Regarding inaccuracy/weapon sway.

I came up with this idea (well, copied a bit from another game) for changing the current recoil/inaccuracy system. It's related to fatigue, and since you're working on this already, felt I might mention it here as well.

I'd just settle for real inaccuracy [rather than recoil], and have that increase substantially for X milliseconds after a shot is fired, cumulative, up to some hard upper limit. So, each weapon has a set base inaccuracy (much higher than current, since it's not only weapon-specific MOA but also the shooter's non-super-delta-force-ability/stress), which is adjusted for stance, health and fatigue. Then, each weapon also has an amount of inaccuracy increase per shot. Then each weapon also has a set reduction of inaccuracy per second, as well as a maximum inaccuracy (you're never going to accidentally shoot 90-degrees to your intended target due to recoil).

Example:

MX base inaccuracy = 4-deg (modified by health, fatigue, stance, and skill)

MX shot increase = 6-deg (modified by health, fatigue, stance, and skill)

MX decrease/sec = 4-deg 1/(modified by health, fatigue, stance, and skill) [might be adjusted more often than 1 second, but this is the cumulative 1-sec reduction]

MX max = 14-deg (modified by health, fatigue, stance, and skill)

So, it takes about 3 seconds to return from full auto to a "perfectly" aimed shot. Any single shot will take 1.5 seconds to fully recover from back to a "perfect" shot. You can adjust the values according to how much you think recoil affects attaining a "perfectly" aimed shot (given battlefield conditions, shooter error, etc), but I think this is clearly the best way to handle it.

Proposed modifiers:

"hold breath" (total)x(0.60)

health (1.0 - 0.01) >> (x1.0 - x1.5)

fatigue (0.0 - 1.0) >> (x1.0 - x1.5)

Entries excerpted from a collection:
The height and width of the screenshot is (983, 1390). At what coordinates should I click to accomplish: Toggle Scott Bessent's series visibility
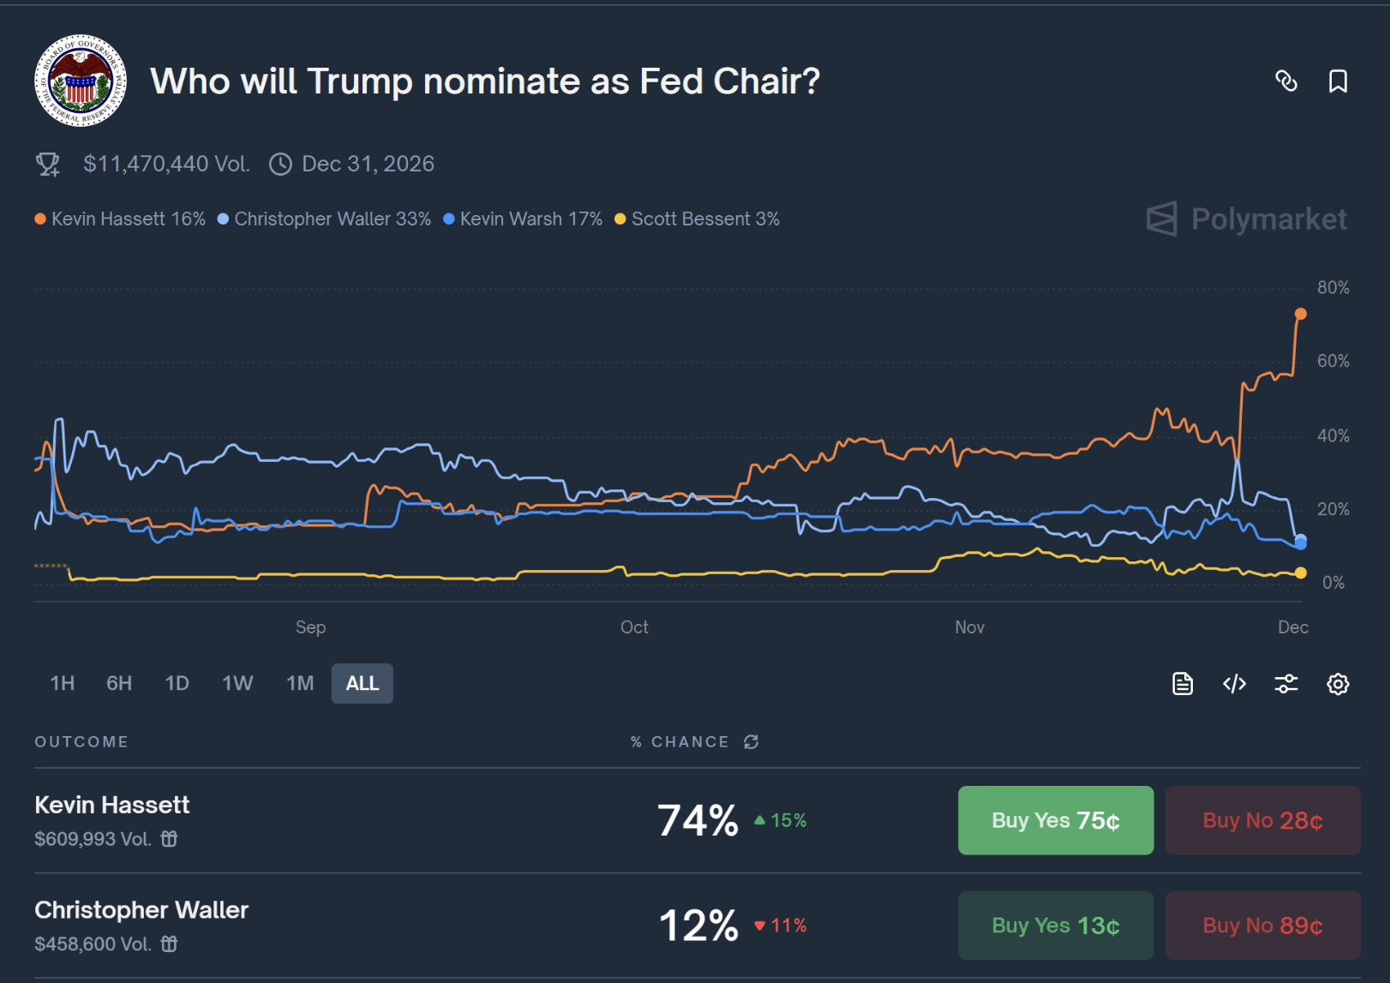(697, 219)
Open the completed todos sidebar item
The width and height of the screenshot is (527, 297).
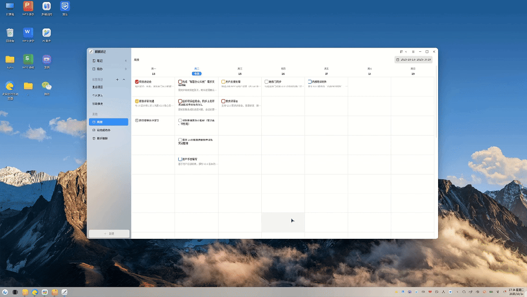(103, 130)
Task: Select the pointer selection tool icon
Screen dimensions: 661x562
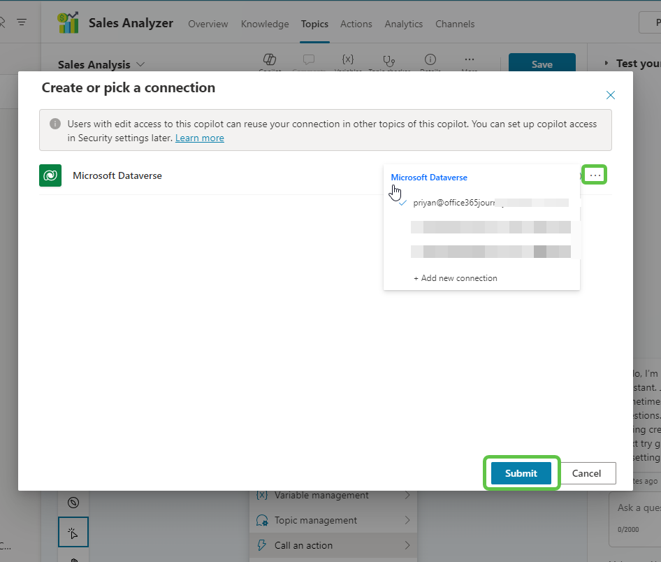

▶ Exercise tasks
1. In the weapon-sway proposal, how long does any single shot take to fully recover back to a "perfect" shot?
2. Please retype the weapon-sway proposal, beginning at the words "MX max = 14-deg" and stopping after "to handle it.".

▶ Complete answers
1. 1.5 seconds.

2.
MX max = 14-deg (modified by health, fatigue, stance, and skill)

So, it takes about 3 seconds to return from full auto to a "perfectly" aimed shot. Any single shot will take 1.5 seconds to fully recover from back to a "perfect" shot. You can adjust the values according to how much you think recoil affects attaining a "perfectly" aimed shot (given battlefield conditions, shooter error, etc), but I think this is clearly the best way to handle it.